Let $\beta=\max\{\xi\in\rm Ord\mid\omega^\xi\le\alpha\}$. Then there is $\delta$ and $\rho<\omega^\beta$ such that $\alpha=\omega^\beta\cdot\delta+\rho$. Since $\rho<\omega^\beta$, $\rho<\alpha$ and thus $\delta>0$. I claim that $\delta$ is finite. If not, $\delta$ is infinite and thus $\delta\ge\omega$. Then $\omega^{\beta+1}=\omega^\beta\cdot\omega\le\omega^\beta\cdot\delta\le\alpha$ and thus $\omega^{\beta+1}\le\alpha$. This contradicts the maximality of $\beta$. Thus $\delta$ is finite. Let $\beta_1=\beta$ and $k_1=\delta$. If $\rho=0$, then $\alpha=\omega^{\beta_1}\cdot k_1$. If $\rho>0$, then $\rho=\omega^{\beta_2}\cdot k_2+\cdots+\omega^{\beta_n}\cdot k_n$ for some $\beta_2>\cdots>\beta_n$ and finite $k_2,\cdots,k_n>0$ by inductive hypothesis.
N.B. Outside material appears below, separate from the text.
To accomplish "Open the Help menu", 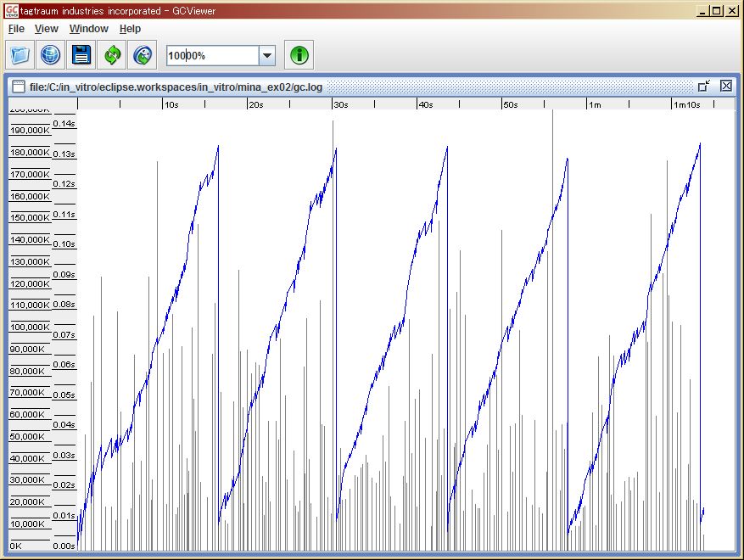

We have $\omega^{\beta_2}\le\rho<\omega^{\beta_1}$, then $\beta_2<\beta_1$. As a result, $\alpha=\omega^{\beta_1}\cdot k_1+\omega^{\beta_2}\cdot k_2+\cdots+\omega^{\beta_n}\cdot k_n$ as desired.
We observed that $\beta<\gamma\implies\forall k\in\omega:\omega^\beta\cdot k<\omega^\gamma$. This is because $\omega^\beta\cdot k<\omega^\beta\cdot\omega=\omega^{\beta+1}\le\omega^\gamma$. It follows that if $\alpha=\omega^{\beta_1}\cdot k_1+\omega^{\beta_2}\cdot k_2+\cdots+\omega^{\beta_n}\cdot k_n$ is in normal form and $\beta_1<\gamma$, then $\alpha<\omega^\gamma$.
Uniqueness
Assume that the normal form of $\xi$ is unique for all $\xi<\alpha$.
Let $\alpha=\omega^{\beta_1}\cdot k_1+\omega^{\beta_2}\cdot k_2+\cdots+\omega^{\beta_n}\cdot k_n=\omega^{\gamma_1}\cdot l_1+\omega^{\gamma_2}\cdot l_2+\cdots+\omega^{\gamma_m}\cdot l_m$. The previous observation implies that $\beta_1=\gamma_1$. Let $\delta=\omega^{\beta_1}=\omega^{\gamma_1}$, $\rho=\omega^{\beta_2}\cdot k_2+\cdots+\omega^{\beta_n}\cdot k_n$, and $\sigma=\omega^{\gamma_2}\cdot l_2+\cdots+\omega^{\gamma_m}\cdot l_m$. Then $\alpha=\delta\cdot k_1+\rho=\delta\cdot l_1+\sigma$ where $\rho<\delta$ and $\sigma<\delta$. Thus $k_1=l_1$ and $\rho=\sigma$. By inductive hypothesis, the normal form of $\rho$ is unique and thus $m=n$, $\beta_2=\gamma_2,\cdots,\beta_n=\gamma_n, k_2=l_2,\cdots,k_n=l_m$. It follows that the normal form of $\alpha$ is unique.
"The previous observation implies that $\beta_1 = \gamma_1$." I don't see that. For the existence part, I don't see any errors.
Also, this looks similar to the proof in section 3 of the excelent article "A short introduction to Ordinal Notations", by Simmons. It's freely available online; you should check it out. (Are you doing a thesis on ordinal notations?)
I like Simmon's way of writing the proof because it feels more like an algorithm :-). However, it's basically the same as yours.